Seu corpo reage assim quando o celular está próximo enquanto você dorme
A presença física do aparelho ativa processos neurais que impedem o relaxamento completo
Muitos acreditam que silenciar ou desligar o celular antes de dormir garante uma noite de sono tranquila. No entanto, pesquisas recentes indicam que a mera presença do aparelho pode impactar a qualidade do descanso.
Neste artigo, serão explorados os motivos pelos quais o celular interfere no sono, os mecanismos dessa influência, como reconhecer os sinais de interferência, práticas para mitigar esses efeitos e as opiniões dos especialistas sobre o tema.
Por que o celular afeta o sono mesmo quando não está em uso?
Mesmo sem utilização ativa, manter o celular próximo pode perturbar o sono. Estudos com adolescentes mostraram que aparelhos ligados à noite aumentam os distúrbios do sono. Essa atenção residual ativa interfere no relaxamento indispensável para uma noite tranquila.
Essa proximidade, mesmo com notificações silenciadas, facilita interrupções no descanso e diminui a eficiência do sono. Além disso, o cérebro continua ciente da presença do dispositivo, o que pode manter a mente em alerta.
Quais são os mecanismos de interferência do celular no sono?

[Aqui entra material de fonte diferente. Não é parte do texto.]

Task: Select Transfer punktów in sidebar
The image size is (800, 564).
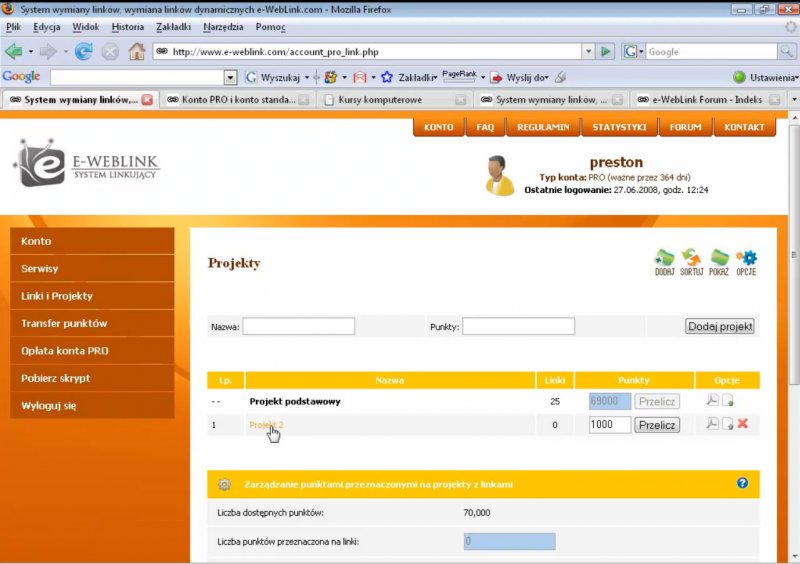Action: [64, 323]
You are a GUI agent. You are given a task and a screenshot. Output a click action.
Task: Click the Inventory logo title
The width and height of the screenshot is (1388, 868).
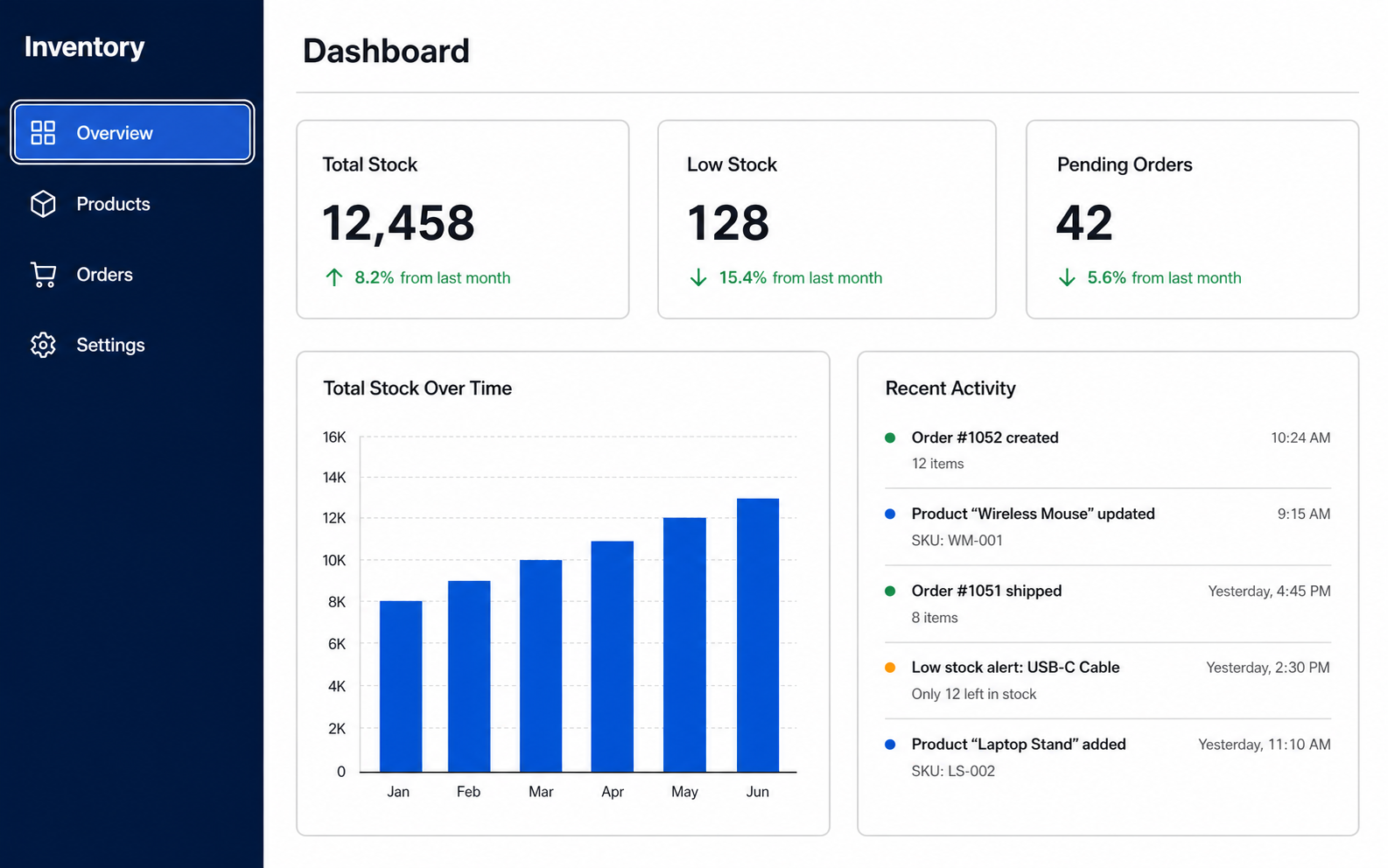click(85, 47)
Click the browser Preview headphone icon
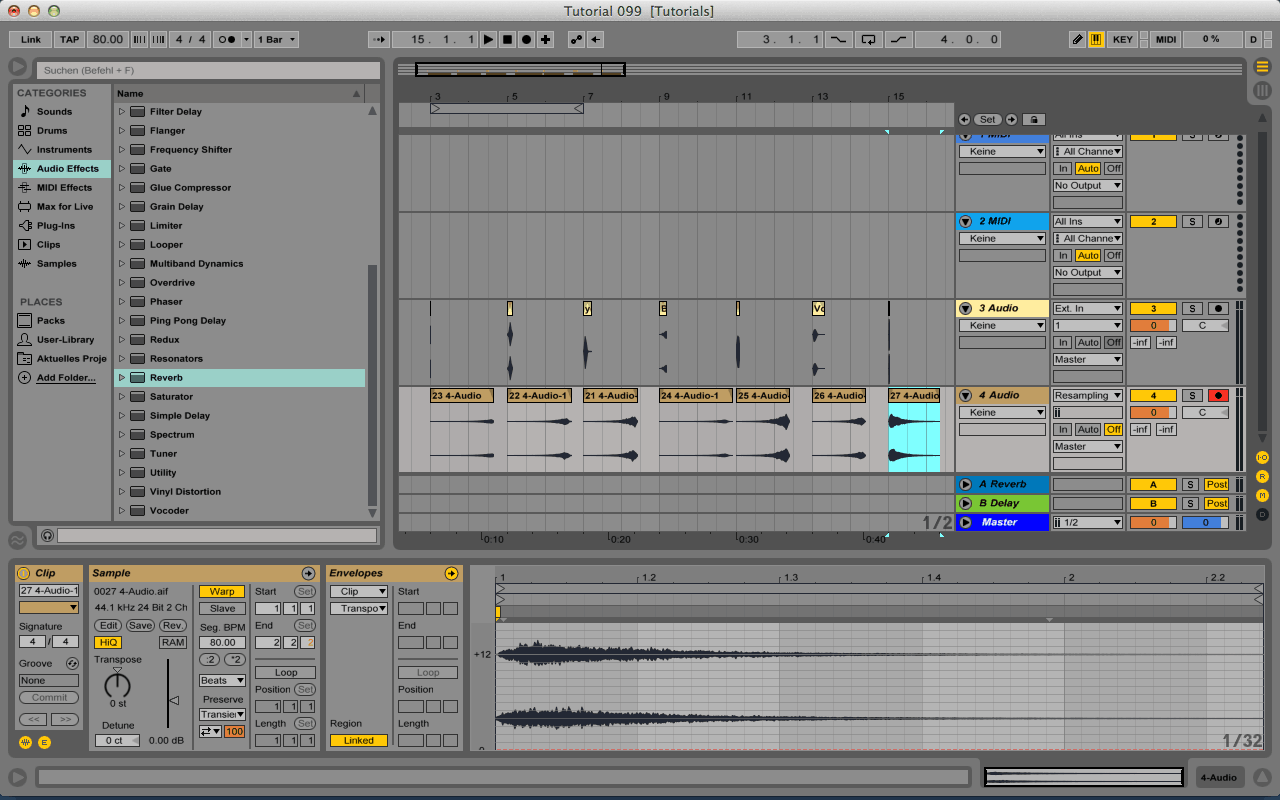The width and height of the screenshot is (1280, 800). pos(47,536)
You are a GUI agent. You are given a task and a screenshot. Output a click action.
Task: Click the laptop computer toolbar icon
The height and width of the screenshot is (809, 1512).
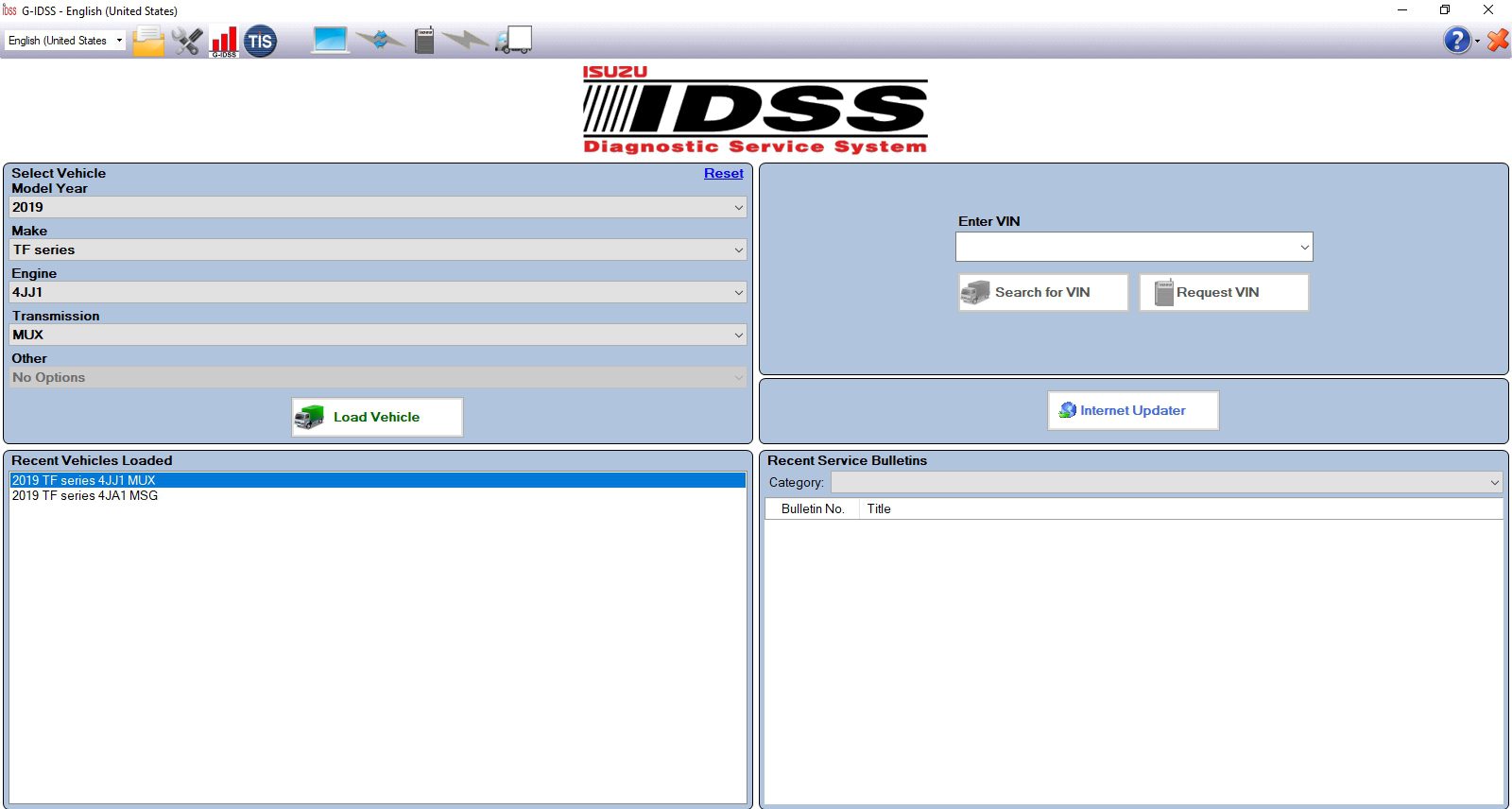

A interferência do celular no sono se dá principalmente através de três mecanismos. Primeiro, a luz azul suprime a melatonina, fundamental para o sono. Estudos indicam relação direta entre o aparelho próximo ao travesseiro e a má qualidade do sono.
O segundo mecanismo é a distração cognitiva, e o terceiro, o alerta residual, onde o cérebro continua processando o aparelho, mesmo em modo silencioso. Esse estado de alerta pode induzir a um sono menos profundo.

Como saber se o celular está atrapalhando sua noite de sono?
Indicadores claros podem ser vistos quando o celular afeta o sono. Entre eles estão: maior tempo para adormecer, sono fragmentado, cansaço ao acordar e despertares involuntários. Estes sinais podem coincidir com vibrações ou luzes do celular.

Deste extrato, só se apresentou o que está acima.